Marcy turned and fled the room.

“Good luck on your test,” her mother called after her.

“You just left her like that?” Judith demanded when they passed each other in the school corridor later that morning.

“What was I supposed to do? I didn’t see you sticking around.”

“Whatever. Did you call Dad?”

“He was in court. I left him a message.”

“She’ll be all right,” Judith said. “She always is.”

“Yeah,” Marcy agreed, thinking that maybe at lunch she’d go home to make sure.

Except that when it came time for lunch, she chose to go out with a bunch of friends to a nearby greasy spoon instead. If the experience of the past fifteen years had taught her anything, she reasoned, it was that nothing she could do would make any difference. Her mother would spend the next few weeks in a progressive downward spiral of crying jags and incoherent babbling, and then she’d likely disappear for a few days, maybe even weeks, living on the streets and sifting through garbage bins until somebody recognized her and brought her home.

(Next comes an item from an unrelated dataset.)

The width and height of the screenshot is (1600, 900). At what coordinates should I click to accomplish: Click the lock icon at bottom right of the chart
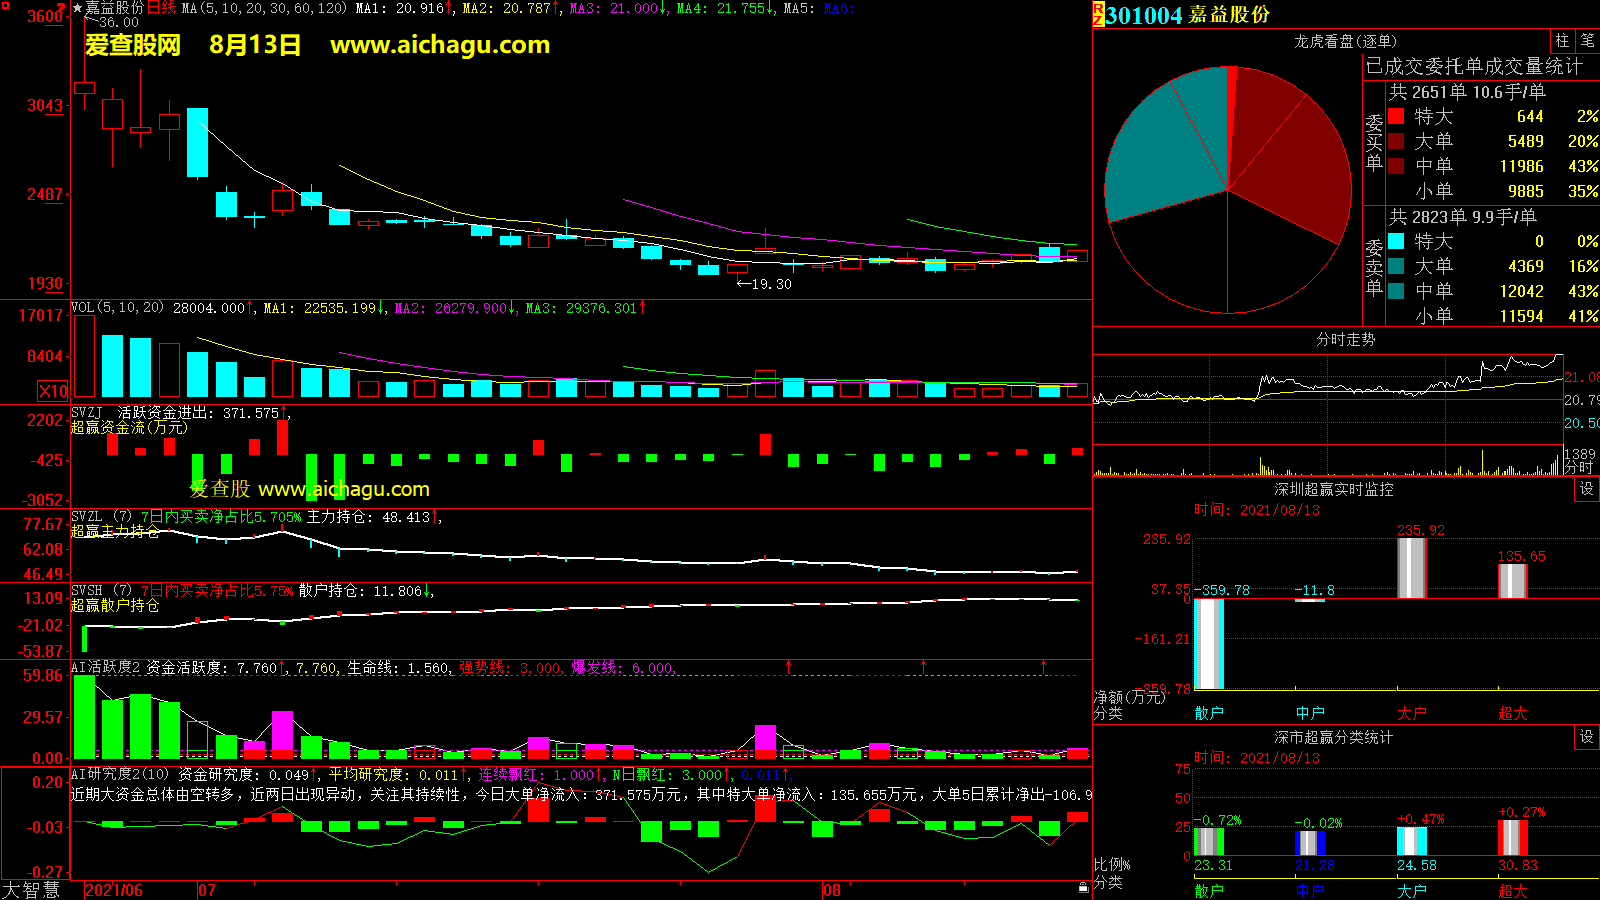1083,887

And then the cycle would start all over again.

Except it didn’t.

At two o’clock that afternoon she and Judith were summoned into the principal’s office, where two uniformed officers were waiting to inform them that their mother had committed suicide by jumping off the roof of a ten-story office building near the busy intersection of Yonge and St. Clair.

“Don’t feel guilty,” Judith told her as they waited for their father to pick them up from school and take them home.

Marcy nodded. She didn’t feel guilty about her mother’s death. She felt relieved.

And for that, she’d felt guilty ever since.

“MARCY?” VIC CALLED
softly from the bed. “What are you doing?”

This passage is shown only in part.